[THE TASK] Each record must be repeated exactly. None may be dropped.

[PROVIDED RECORDS]
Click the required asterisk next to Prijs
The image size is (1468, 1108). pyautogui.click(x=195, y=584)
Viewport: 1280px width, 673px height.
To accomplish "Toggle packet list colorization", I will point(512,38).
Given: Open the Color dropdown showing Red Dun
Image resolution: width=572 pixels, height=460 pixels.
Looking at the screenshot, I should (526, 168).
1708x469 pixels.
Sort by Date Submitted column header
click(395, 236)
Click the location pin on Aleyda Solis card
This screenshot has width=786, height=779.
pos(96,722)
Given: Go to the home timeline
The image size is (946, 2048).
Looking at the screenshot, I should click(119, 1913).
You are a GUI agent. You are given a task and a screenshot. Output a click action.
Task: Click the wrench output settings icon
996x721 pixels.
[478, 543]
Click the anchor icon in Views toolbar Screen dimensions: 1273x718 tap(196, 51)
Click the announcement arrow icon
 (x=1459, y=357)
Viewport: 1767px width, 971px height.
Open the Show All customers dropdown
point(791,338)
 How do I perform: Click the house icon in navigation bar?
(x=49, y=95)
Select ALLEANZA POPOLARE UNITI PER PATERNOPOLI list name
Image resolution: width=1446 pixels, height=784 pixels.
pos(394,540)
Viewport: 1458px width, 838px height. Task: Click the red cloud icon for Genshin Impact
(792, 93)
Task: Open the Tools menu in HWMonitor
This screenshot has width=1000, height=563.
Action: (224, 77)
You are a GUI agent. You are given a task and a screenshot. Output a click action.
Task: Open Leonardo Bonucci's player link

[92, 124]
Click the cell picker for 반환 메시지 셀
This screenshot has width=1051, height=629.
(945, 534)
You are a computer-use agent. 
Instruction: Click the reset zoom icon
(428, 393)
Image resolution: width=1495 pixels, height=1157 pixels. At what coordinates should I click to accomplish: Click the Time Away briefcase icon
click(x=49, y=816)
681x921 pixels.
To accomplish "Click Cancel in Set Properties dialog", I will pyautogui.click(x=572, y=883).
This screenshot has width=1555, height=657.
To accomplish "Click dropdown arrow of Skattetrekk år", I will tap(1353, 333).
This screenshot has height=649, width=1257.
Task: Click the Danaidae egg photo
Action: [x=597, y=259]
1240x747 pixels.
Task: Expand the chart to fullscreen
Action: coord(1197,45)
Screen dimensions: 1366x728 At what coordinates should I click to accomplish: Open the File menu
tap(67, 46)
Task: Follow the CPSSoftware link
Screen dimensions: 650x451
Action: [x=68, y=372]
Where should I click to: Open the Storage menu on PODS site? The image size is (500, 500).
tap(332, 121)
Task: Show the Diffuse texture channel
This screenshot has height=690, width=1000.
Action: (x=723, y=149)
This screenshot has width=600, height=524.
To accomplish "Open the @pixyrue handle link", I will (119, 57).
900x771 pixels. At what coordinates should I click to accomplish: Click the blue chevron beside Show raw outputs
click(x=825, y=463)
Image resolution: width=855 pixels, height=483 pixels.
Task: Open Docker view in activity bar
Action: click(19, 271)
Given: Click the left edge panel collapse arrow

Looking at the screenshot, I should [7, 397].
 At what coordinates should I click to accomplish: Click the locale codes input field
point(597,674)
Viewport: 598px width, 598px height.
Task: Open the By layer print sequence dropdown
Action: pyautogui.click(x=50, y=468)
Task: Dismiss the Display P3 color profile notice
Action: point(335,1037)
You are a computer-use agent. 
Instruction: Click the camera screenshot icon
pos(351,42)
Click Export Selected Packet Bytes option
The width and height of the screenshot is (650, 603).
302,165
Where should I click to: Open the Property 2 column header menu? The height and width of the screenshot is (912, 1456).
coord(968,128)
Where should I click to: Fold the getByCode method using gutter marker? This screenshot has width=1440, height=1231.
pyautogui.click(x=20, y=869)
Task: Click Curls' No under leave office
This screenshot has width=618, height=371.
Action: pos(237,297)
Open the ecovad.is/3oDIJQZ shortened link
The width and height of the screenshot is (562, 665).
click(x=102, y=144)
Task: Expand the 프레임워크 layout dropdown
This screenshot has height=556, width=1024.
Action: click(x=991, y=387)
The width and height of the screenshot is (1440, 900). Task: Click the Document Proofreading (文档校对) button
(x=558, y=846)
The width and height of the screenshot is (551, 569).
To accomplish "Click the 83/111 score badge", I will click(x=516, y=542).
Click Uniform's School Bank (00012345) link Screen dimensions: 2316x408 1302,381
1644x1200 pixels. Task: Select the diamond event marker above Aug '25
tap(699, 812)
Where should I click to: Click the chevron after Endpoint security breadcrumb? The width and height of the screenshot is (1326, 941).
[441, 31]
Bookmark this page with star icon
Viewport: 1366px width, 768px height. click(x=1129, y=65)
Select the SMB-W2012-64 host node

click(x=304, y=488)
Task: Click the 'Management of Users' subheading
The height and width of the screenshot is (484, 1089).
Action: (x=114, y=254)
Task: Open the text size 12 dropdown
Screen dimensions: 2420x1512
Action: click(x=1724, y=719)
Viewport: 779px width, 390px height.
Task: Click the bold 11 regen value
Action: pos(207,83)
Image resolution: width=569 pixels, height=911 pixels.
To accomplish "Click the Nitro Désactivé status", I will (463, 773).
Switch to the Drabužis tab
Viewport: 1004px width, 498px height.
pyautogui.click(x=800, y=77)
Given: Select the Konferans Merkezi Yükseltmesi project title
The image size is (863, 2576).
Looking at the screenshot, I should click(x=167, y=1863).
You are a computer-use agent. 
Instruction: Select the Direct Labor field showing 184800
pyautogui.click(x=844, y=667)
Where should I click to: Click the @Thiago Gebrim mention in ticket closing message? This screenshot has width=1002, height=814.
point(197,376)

[SOLUTION FOR THIS EXERCISE]
Click the required asterisk next to Prijs
The image size is (1468, 1108). pyautogui.click(x=195, y=584)
Viewport: 1280px width, 673px height.
To accomplish "Toggle packet list colorization", I will point(512,38).
Given: Open the Color dropdown showing Red Dun
Image resolution: width=572 pixels, height=460 pixels.
Looking at the screenshot, I should (526, 168).
1708x469 pixels.
Sort by Date Submitted column header
click(395, 236)
Click the location pin on Aleyda Solis card
This screenshot has width=786, height=779.
pos(96,722)
Given: Go to the home timeline
The image size is (946, 2048).
Looking at the screenshot, I should click(119, 1913).
You are a GUI agent. You are given a task and a screenshot. Output a click action.
Task: Click the wrench output settings icon
996x721 pixels.
[478, 543]
Click the anchor icon in Views toolbar Screen dimensions: 1273x718 tap(196, 51)
Click the announcement arrow icon
 (x=1459, y=357)
Viewport: 1767px width, 971px height.
Open the Show All customers dropdown
point(791,338)
 How do I perform: Click the house icon in navigation bar?
(x=49, y=95)
Select ALLEANZA POPOLARE UNITI PER PATERNOPOLI list name
Image resolution: width=1446 pixels, height=784 pixels.
pos(394,540)
Viewport: 1458px width, 838px height. Task: Click the red cloud icon for Genshin Impact
(792, 93)
Task: Open the Tools menu in HWMonitor
This screenshot has width=1000, height=563.
Action: (224, 77)
You are a GUI agent. You are given a task and a screenshot. Output a click action.
Task: Open Leonardo Bonucci's player link

[92, 124]
Click the cell picker for 반환 메시지 셀
This screenshot has width=1051, height=629.
(945, 534)
You are a computer-use agent. 
Instruction: Click the reset zoom icon
(428, 393)
Image resolution: width=1495 pixels, height=1157 pixels. At what coordinates should I click to accomplish: Click the Time Away briefcase icon
click(x=49, y=816)
681x921 pixels.
To accomplish "Click Cancel in Set Properties dialog", I will pyautogui.click(x=572, y=883).
This screenshot has width=1555, height=657.
To accomplish "Click dropdown arrow of Skattetrekk år", I will tap(1353, 333).
This screenshot has height=649, width=1257.
Task: Click the Danaidae egg photo
Action: [x=597, y=259]
1240x747 pixels.
Task: Expand the chart to fullscreen
Action: coord(1197,45)
Screen dimensions: 1366x728 At what coordinates should I click to accomplish: Open the File menu
tap(67, 46)
Task: Follow the CPSSoftware link
Screen dimensions: 650x451
Action: [x=68, y=372]
Where should I click to: Open the Storage menu on PODS site? The image size is (500, 500).
tap(332, 121)
Task: Show the Diffuse texture channel
This screenshot has height=690, width=1000.
Action: (x=723, y=149)
This screenshot has width=600, height=524.
To accomplish "Open the @pixyrue handle link", I will (119, 57).
900x771 pixels. At what coordinates should I click to accomplish: Click the blue chevron beside Show raw outputs
click(x=825, y=463)
Image resolution: width=855 pixels, height=483 pixels.
Task: Open Docker view in activity bar
Action: click(19, 271)
Given: Click the left edge panel collapse arrow

Looking at the screenshot, I should [7, 397].
 At what coordinates should I click to accomplish: Click the locale codes input field
point(597,674)
Viewport: 598px width, 598px height.
Task: Open the By layer print sequence dropdown
Action: pyautogui.click(x=50, y=468)
Task: Dismiss the Display P3 color profile notice
Action: point(335,1037)
You are a computer-use agent. 
Instruction: Click the camera screenshot icon
pos(351,42)
Click Export Selected Packet Bytes option
The width and height of the screenshot is (650, 603).
302,165
Where should I click to: Open the Property 2 column header menu? The height and width of the screenshot is (912, 1456).
coord(968,128)
Where should I click to: Fold the getByCode method using gutter marker? This screenshot has width=1440, height=1231.
pyautogui.click(x=20, y=869)
Task: Click Curls' No under leave office
This screenshot has width=618, height=371.
Action: pos(237,297)
Open the ecovad.is/3oDIJQZ shortened link
The width and height of the screenshot is (562, 665).
click(x=102, y=144)
Task: Expand the 프레임워크 layout dropdown
This screenshot has height=556, width=1024.
Action: click(x=991, y=387)
The width and height of the screenshot is (1440, 900). Task: Click the Document Proofreading (文档校对) button
(x=558, y=846)
The width and height of the screenshot is (551, 569).
To accomplish "Click the 83/111 score badge", I will click(x=516, y=542).
Click Uniform's School Bank (00012345) link Screen dimensions: 2316x408 1302,381
1644x1200 pixels. Task: Select the diamond event marker above Aug '25
tap(699, 812)
Where should I click to: Click the chevron after Endpoint security breadcrumb? The width and height of the screenshot is (1326, 941).
[441, 31]
Bookmark this page with star icon
Viewport: 1366px width, 768px height. click(x=1129, y=65)
Select the SMB-W2012-64 host node

click(x=304, y=488)
Task: Click the 'Management of Users' subheading
The height and width of the screenshot is (484, 1089).
Action: (x=114, y=254)
Task: Open the text size 12 dropdown
Screen dimensions: 2420x1512
Action: click(x=1724, y=719)
Viewport: 779px width, 390px height.
Task: Click the bold 11 regen value
Action: pos(207,83)
Image resolution: width=569 pixels, height=911 pixels.
To accomplish "Click the Nitro Désactivé status", I will (463, 773).
Switch to the Drabužis tab
Viewport: 1004px width, 498px height.
pyautogui.click(x=800, y=77)
Given: Select the Konferans Merkezi Yükseltmesi project title
The image size is (863, 2576).
Looking at the screenshot, I should click(x=167, y=1863).
You are a computer-use agent. 
Instruction: Select the Direct Labor field showing 184800
pyautogui.click(x=844, y=667)
Where should I click to: Click the @Thiago Gebrim mention in ticket closing message? This screenshot has width=1002, height=814.
point(197,376)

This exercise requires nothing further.